So next week is the UK General Election 2015. Great Britain currently has a lot of uncertainty looming over it, but luckily for you Lovell Johns have created a map, to help us visualise and gain a better understanding of where the election outcome may be decided.

The map was created using data from Election Forecast which shows the likely marginals across Britain. This data isn’t based on the percentage swing needed for a constituency to change hands, but instead based on where election forecasters are unsure which political party will win a constituency.

As you may already know, there’s a major element of uncertainty in this General Election, and the public are asking themselves if one party may win enough votes to win the election by an overall majority, or whether some form of relationship is to be formed between a few different parties.

Data extracted and correct on 20/04/2015.

Data extracted and correct on 20/04/2015.

The map has to be taken with a pinch of salt, as the weaknesses in the data can obviously make for less reliable result. Can you remember back to the 2010 General Election? The forecast predictions were quite weakly correlated with the actual final outcome of the election.
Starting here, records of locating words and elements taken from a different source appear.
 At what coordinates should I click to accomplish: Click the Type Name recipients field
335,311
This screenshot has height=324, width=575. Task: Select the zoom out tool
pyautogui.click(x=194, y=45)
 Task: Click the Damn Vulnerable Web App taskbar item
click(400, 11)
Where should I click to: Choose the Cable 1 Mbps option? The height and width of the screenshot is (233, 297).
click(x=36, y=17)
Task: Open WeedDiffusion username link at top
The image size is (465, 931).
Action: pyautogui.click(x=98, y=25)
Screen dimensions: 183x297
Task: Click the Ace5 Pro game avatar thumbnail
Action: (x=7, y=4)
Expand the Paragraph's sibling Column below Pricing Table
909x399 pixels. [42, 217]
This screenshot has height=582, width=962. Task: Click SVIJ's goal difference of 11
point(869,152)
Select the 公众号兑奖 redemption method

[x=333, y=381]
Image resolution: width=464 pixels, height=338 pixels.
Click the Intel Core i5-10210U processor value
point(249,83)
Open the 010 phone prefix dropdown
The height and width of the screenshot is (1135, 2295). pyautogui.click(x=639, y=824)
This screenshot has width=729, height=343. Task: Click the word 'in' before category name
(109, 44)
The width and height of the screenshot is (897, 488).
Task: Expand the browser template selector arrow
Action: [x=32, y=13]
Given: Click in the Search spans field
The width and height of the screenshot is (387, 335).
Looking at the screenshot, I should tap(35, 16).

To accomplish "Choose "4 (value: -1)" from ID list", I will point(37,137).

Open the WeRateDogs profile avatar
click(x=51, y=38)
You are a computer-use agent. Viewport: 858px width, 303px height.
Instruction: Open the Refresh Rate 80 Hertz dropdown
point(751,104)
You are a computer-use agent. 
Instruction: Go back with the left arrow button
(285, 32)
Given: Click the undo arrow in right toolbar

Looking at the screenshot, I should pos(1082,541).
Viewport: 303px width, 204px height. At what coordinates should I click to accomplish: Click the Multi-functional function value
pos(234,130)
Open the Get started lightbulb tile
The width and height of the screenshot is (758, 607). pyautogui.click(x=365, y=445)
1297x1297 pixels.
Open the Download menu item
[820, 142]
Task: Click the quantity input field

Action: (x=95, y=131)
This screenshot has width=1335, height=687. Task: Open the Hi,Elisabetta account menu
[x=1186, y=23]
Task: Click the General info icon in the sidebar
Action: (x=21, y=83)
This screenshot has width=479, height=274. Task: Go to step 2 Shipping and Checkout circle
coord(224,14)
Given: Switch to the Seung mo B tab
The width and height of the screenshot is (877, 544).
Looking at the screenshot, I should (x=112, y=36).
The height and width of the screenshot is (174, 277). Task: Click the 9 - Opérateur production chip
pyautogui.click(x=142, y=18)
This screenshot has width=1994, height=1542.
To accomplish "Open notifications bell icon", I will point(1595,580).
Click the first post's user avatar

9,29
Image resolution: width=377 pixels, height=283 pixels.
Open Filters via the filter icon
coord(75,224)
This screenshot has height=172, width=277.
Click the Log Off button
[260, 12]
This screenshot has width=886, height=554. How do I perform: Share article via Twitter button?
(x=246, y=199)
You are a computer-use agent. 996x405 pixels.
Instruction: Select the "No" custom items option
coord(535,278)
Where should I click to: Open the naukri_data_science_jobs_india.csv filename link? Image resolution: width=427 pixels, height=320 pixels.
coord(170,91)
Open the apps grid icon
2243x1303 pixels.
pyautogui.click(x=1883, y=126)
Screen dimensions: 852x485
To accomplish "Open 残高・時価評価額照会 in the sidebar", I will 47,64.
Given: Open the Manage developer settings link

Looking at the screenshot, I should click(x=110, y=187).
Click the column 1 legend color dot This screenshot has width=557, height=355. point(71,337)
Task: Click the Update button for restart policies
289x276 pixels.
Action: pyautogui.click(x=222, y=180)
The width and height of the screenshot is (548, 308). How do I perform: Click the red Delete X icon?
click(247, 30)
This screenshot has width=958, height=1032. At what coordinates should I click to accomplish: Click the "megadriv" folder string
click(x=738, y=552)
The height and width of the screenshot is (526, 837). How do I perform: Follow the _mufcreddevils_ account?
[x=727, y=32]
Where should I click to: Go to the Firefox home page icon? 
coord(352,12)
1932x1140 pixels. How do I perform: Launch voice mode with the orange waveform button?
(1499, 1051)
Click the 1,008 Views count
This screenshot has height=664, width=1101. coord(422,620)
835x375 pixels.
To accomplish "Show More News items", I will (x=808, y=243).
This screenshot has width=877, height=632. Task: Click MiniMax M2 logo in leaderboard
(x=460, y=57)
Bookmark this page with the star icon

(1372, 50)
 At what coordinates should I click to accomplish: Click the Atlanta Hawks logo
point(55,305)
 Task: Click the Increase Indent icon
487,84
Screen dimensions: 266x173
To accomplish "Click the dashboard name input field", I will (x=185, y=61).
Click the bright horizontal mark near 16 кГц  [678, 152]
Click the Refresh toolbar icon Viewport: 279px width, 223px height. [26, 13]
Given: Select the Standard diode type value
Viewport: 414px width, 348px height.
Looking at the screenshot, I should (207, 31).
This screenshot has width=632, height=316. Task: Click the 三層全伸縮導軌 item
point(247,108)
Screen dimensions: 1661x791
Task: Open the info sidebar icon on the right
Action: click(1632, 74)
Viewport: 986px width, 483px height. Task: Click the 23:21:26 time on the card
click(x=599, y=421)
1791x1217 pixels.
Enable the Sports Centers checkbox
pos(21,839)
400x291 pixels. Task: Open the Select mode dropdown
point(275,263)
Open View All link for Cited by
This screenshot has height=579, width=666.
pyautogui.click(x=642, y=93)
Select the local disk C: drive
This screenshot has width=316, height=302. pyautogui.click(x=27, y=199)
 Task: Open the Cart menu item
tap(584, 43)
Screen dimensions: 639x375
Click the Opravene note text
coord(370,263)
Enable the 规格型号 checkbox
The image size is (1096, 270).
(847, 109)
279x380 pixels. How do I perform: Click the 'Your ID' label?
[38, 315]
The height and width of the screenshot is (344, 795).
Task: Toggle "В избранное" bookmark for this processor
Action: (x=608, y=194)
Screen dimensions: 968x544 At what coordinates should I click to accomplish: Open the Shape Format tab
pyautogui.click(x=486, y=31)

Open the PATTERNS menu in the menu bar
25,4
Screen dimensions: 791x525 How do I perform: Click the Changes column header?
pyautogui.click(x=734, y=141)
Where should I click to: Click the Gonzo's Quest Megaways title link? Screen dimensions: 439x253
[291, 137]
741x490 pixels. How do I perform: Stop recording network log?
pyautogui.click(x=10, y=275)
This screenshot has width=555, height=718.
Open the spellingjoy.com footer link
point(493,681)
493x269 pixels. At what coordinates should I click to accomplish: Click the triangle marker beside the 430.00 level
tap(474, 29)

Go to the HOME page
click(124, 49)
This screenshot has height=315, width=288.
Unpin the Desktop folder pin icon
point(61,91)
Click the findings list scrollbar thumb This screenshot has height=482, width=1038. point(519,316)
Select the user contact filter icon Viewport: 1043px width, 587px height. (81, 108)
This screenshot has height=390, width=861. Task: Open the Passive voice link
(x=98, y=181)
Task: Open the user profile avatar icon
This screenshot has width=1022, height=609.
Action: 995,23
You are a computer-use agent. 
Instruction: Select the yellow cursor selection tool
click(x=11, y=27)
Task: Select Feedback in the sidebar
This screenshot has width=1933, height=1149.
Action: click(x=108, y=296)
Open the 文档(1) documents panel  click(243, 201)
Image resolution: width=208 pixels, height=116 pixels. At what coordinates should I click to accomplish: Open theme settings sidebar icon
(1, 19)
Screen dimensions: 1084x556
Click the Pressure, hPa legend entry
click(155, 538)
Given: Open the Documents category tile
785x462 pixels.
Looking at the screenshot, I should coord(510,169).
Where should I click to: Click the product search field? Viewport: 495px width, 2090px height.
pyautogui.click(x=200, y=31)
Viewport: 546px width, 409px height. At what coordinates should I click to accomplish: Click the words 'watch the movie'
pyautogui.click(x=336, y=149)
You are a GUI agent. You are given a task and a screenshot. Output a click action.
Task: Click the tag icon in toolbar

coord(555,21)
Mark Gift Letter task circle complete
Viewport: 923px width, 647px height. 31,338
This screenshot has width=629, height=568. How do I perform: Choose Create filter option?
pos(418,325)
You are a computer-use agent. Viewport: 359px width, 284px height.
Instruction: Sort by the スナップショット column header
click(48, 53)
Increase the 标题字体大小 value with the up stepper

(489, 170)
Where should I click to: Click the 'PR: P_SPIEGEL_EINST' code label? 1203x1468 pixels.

Here are some key points about this map:

  • This map shows the seats where the Election Forecast model is less than 95% confident which political party will win seats in a particular constituency

  • The map is only as good as the forecast model used

  • There isn’t much constituency-level polling in the UK, so predictions are not as strong

  • However, the map is likely to indicate many of the key seats where the election outcome will be determined

  • The map and Election Forecast model only covers Great Britain. The data and the political dynamic is different in Northern Ireland so no seats have been included

  • A weakness of the model is that it isn’t strong at predicting how newer parties, such as UKIP, will fare in the upcoming election

What do you think the election outcome will result in on May 7th? Tell us in the comments below. Click here to see a more detailed version of the map, as well as a list of likely marginals for seats across the UK.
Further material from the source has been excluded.